Buona l'esecuzione musicale. Alejo Pérez sorregge l'architettura narrativa con indubbio vigore senza scadere nella gelida impersonalità, illuminando la partitura nei suoi più minuti dettagli. A un cast così nutrito difficilmente si può domandare la perfezione. Nel complesso tutti forniscono il proprio contributo alla riuscita finale. Agneta Eichenholz è una Lulu perfettamente credibile dal punto di vista scenico, magnetica e duttile nel definire il mutevole carattere della protagonista. La affianca la Geschwitz ben cantata di Jennifer Larmore, toccante nelle ultime battute dell'opera, appena screziate da una dolente umanità. E' l'unica figura che sfugge l'egoismo imperante, capace di sacrificarsi per l'amata Lulu. Martin Gantner ricopre sia il ruolo del dottor Schön, il quale avrebbe forse meritato sfumature maggiori, e di Jack lo squartatore, reso con il freddo distacco che gli si addice. Willard White (Schigolch) sopperisce con il mestiere e l'intelligenza interpretativa all'inevitabile usura vocale. Charles Workman rende bene il carattere piuttosto debole di Alwa, ma mostra problemi di intonazione e carenze negli acuti. Piuttosto afono il domatore di Zachary Altman, apprezzabile il resto del cast.
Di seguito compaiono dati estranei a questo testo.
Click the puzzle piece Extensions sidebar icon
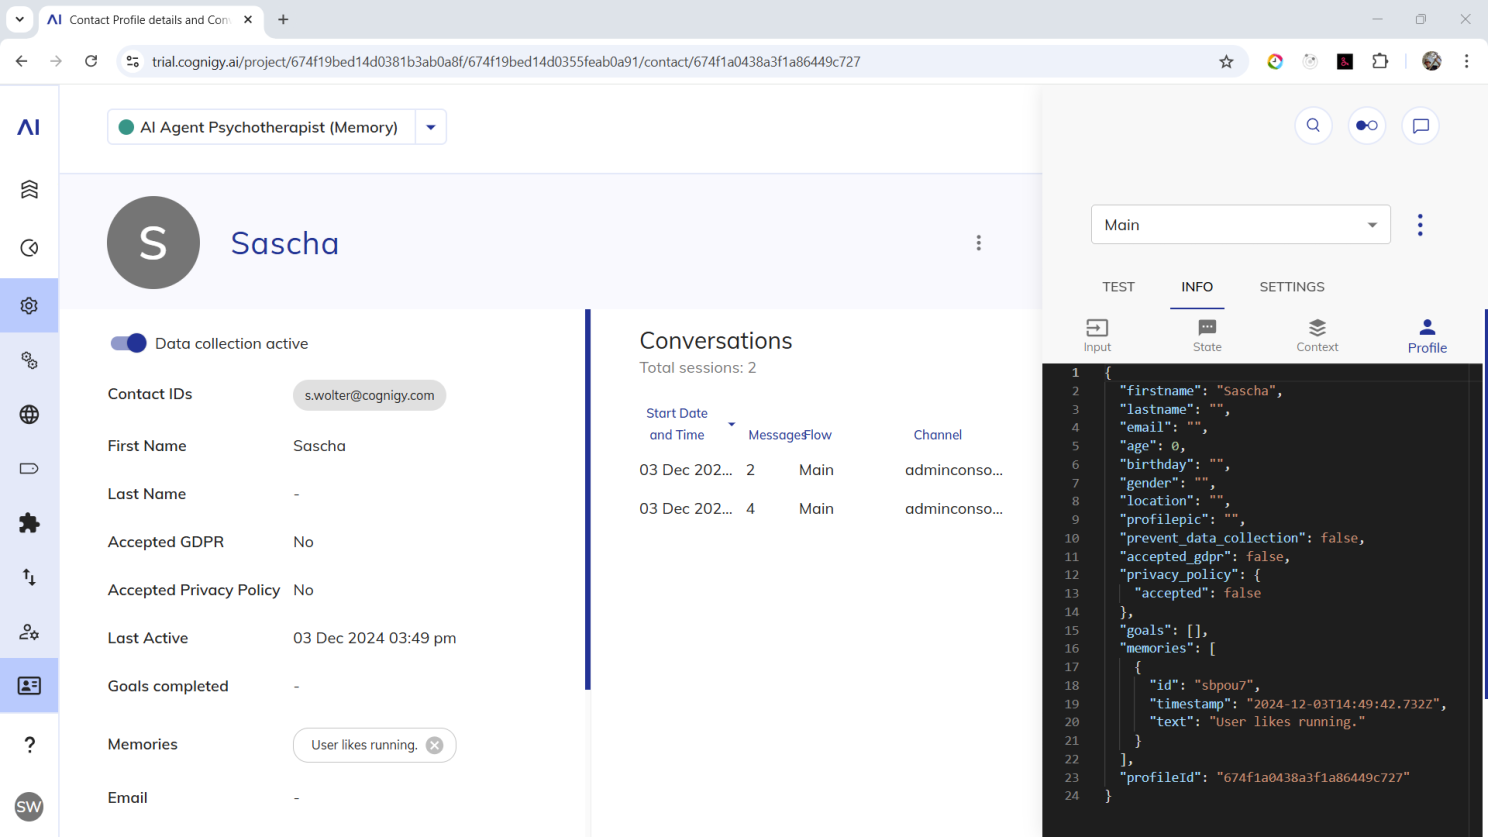[29, 523]
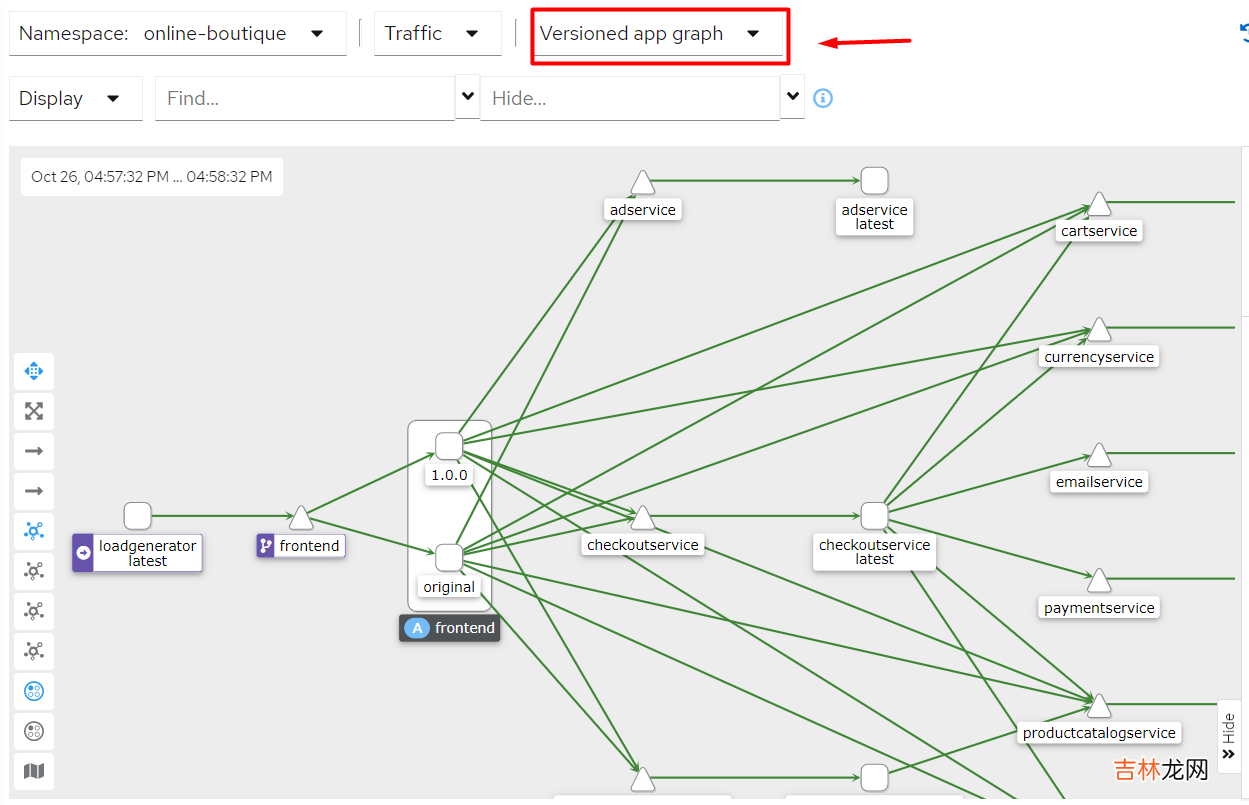Click the purple routing icon on frontend label
The width and height of the screenshot is (1249, 805).
[266, 546]
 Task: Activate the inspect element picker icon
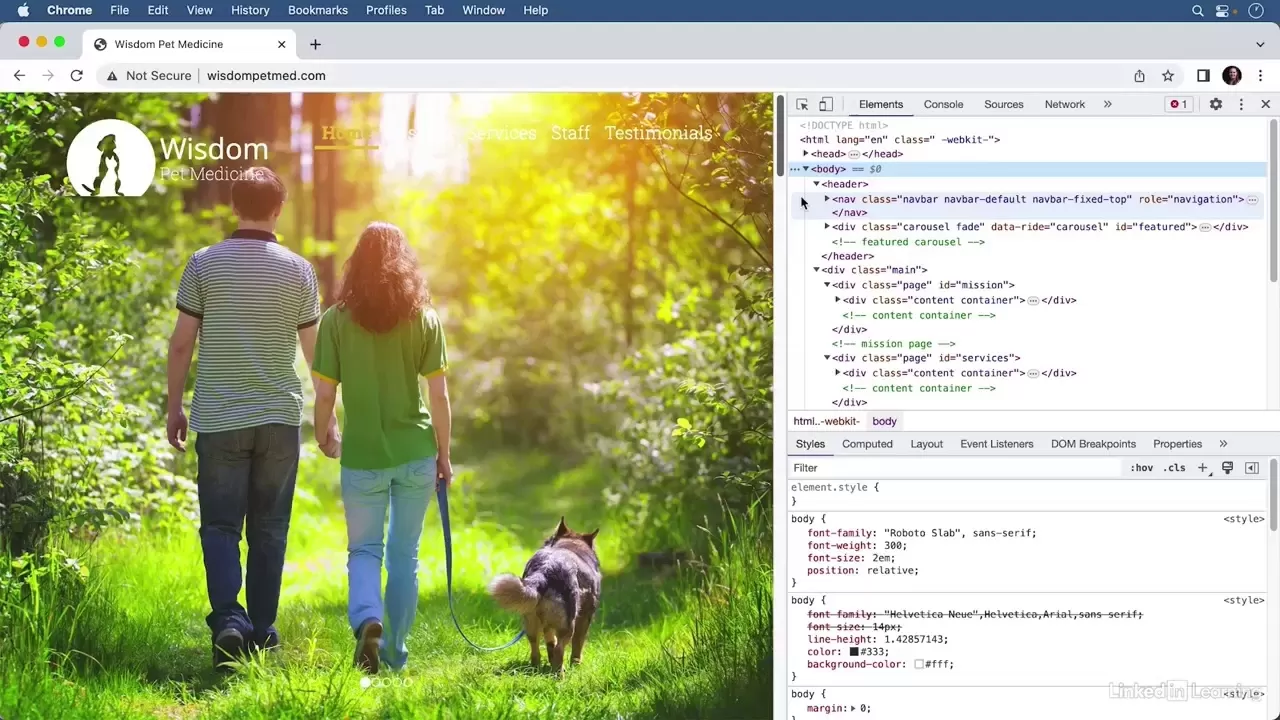(802, 104)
Sala purtroppo non piena. Un peccato considerando che l'opera, indubbiamente uno dei capisaldi del teatro musicale del Novecento, mancava al Costanzi dal lontano 1968. Un'ennesima prova della sostanziale pigrizia del pubblico romano.
Riccardo Cenci
27/5/2017
La foto del servizio è di Yasuko Kageyama-Opera di Roma 2016/2017 .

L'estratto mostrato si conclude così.